Radiation exposure: If a patient has undergone radiation therapy to treat another kind of cancer, he or she may be at slightly increased risk of developing a sarcoma.
Family cancer syndromes: Several disorders caused by inherited genetic mutations are known to increase the risk of sarcoma.
Neurofibromatosis (von Recklinghausen disease): This hereditary condition may cause tumors to form in the nerves.
Gardner syndrome: A genetic disease that causes polyps in the colon and tumors outside of the colon.
Li-Fraumeni syndrome: This inherited condition may lead to a higher risk of breast cancer, leukemia, brain tumors and soft tissue sarcomas.
Retinoblastoma: Eye cancer caused by inherited gene defects may increase the risk of sarcoma.
Werner syndrome: A condition marked by early-onset cataracts and heart issues, this syndrome may lead to an increased risk of soft tissue sarcomas and other cancers.
Gorlin syndrome (nevoid basal cell carcinoma syndrome, NBCCS): A condition associated with a high risk of basal skin cell carcinoma, this condition may increase the risk for developing some soft tissue sarcomas.
Tuberous sclerosis: A condition causing genetic defects, this disease may result in issues with learning and seizures and in kidney issues, including the growth of tumors.
Early on, kidney cancers such as renal sarcoma may not cause symptoms. But over time, as the tumor grows, the patient may experience one or more of the symptoms listed below.
If cancer is suspected, the care team may conduct a variety of medical tests based on the patient's symptoms, age and health history. No tests are available to screen for renal sarcoma, and diagnosis is usually obtained by a doctor’s examination along with imaging tests.

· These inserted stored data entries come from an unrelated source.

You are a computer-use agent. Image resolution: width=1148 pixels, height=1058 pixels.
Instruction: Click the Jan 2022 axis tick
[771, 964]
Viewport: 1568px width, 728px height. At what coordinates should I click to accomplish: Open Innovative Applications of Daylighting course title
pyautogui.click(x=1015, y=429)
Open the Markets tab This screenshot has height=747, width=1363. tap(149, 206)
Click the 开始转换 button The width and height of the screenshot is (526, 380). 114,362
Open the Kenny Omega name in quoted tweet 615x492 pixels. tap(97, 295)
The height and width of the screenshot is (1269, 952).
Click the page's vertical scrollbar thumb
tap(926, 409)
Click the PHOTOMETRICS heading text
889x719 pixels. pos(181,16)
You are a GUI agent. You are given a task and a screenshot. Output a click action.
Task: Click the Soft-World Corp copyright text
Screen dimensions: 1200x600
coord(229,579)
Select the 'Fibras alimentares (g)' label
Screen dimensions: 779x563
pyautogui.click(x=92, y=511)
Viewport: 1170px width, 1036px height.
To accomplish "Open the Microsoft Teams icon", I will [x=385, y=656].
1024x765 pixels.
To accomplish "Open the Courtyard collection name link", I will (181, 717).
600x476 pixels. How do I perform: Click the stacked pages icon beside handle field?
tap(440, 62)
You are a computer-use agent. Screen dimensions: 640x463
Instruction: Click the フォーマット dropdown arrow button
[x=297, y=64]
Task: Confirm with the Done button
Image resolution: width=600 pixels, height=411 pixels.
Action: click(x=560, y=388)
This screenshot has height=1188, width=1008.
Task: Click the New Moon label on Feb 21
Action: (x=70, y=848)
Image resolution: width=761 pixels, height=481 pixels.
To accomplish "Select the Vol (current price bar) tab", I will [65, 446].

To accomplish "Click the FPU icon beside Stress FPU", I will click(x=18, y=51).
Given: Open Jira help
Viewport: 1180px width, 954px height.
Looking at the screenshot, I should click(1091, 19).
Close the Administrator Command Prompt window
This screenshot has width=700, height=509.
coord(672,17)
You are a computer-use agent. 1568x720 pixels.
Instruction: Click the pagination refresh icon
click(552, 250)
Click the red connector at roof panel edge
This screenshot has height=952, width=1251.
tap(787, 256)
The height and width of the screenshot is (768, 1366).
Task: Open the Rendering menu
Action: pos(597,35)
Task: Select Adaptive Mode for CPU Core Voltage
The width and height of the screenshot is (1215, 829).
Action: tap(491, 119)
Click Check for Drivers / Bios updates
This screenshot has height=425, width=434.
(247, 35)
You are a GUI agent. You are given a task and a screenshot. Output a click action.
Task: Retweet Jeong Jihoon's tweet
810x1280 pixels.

The care team may perform one or more of the tests listed below during the renal sarcoma diagnosis process.
X-ray: Though not commonly used for diagnosing soft tissue sarcomas such as renal sarcoma, X-rays use radiation to take images of the kidneys and other structures.
Ultrasound: This technique uses sound waves to take pictures of the organs as well as the spaces beneath the skin where lumps may be present, which may help the care team make a diagnosis.
Computed tomography (CT) scan: This scan provides 3D images of the organs to help ascertain the size and location of a tumor.
Magnetic resonance imaging (MRI) scan: Magnetic energy is used to obtain images and determine the size of a tumor.
Positron emission tomography (PET) scan: Typically used along with a CT scan, this procedure involves injecting a radioactive sugar substance into the body (which is absorbed by cancerous cells) and taking detailed images of the internal structures.
Urinalysis: The care team may order a urinalysis or other lab tests to evaluate whether the patient's kidney function is within normal limits.
If a tumor is present, a kidney biopsy, or small tissue sample, is taken to be evaluated with a microscope by a pathologist. Because renal sarcoma is so rare, an expert should be consulted to ensure accurate diagnosis.
The most common treatment for renal sarcoma is surgery. If the patient experiences a cancer recurrence following treatment, which is common, he or she may need additional surgeries or chemotherapy.